**WORK ITEM**
An exact copy is needed of each line from the one including "Task: Expand the Select an App dropdown" through the last line of the entries, both ends counted, with nothing added.
(MATERIAL PROVIDED begins)
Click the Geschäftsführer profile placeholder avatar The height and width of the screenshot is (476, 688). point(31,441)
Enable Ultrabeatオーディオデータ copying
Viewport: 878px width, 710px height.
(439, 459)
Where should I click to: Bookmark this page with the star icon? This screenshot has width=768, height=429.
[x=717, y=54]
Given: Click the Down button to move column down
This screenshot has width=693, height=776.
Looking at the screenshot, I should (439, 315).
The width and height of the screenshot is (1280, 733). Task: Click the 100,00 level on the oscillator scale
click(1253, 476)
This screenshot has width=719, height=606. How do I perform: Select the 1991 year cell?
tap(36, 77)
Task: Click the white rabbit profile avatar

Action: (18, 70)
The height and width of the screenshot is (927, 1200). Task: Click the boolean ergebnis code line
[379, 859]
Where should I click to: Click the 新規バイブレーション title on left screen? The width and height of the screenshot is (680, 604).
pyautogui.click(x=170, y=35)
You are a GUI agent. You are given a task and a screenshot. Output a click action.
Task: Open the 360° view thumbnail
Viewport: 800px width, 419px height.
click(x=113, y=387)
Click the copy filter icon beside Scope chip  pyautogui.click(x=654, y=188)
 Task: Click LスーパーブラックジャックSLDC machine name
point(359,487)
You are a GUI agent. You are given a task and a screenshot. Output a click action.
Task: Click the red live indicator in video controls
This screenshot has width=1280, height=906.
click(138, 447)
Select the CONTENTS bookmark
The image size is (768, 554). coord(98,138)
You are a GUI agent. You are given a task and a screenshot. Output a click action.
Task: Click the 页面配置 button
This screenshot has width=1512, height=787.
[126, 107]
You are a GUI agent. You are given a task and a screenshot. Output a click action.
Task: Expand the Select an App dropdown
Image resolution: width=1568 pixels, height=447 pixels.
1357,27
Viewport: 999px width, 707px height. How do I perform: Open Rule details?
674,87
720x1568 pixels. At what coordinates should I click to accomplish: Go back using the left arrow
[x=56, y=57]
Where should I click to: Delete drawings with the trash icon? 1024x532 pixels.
(MATERIAL PROVIDED ends)
**TASK RESULT**
Task: Expand the Select an App dropdown
Image resolution: width=1568 pixels, height=447 pixels.
1357,27
Viewport: 999px width, 707px height. How do I perform: Open Rule details?
674,87
720x1568 pixels. At what coordinates should I click to accomplish: Go back using the left arrow
[x=56, y=57]
Where should I click to: Delete drawings with the trash icon? 1024x532 pixels.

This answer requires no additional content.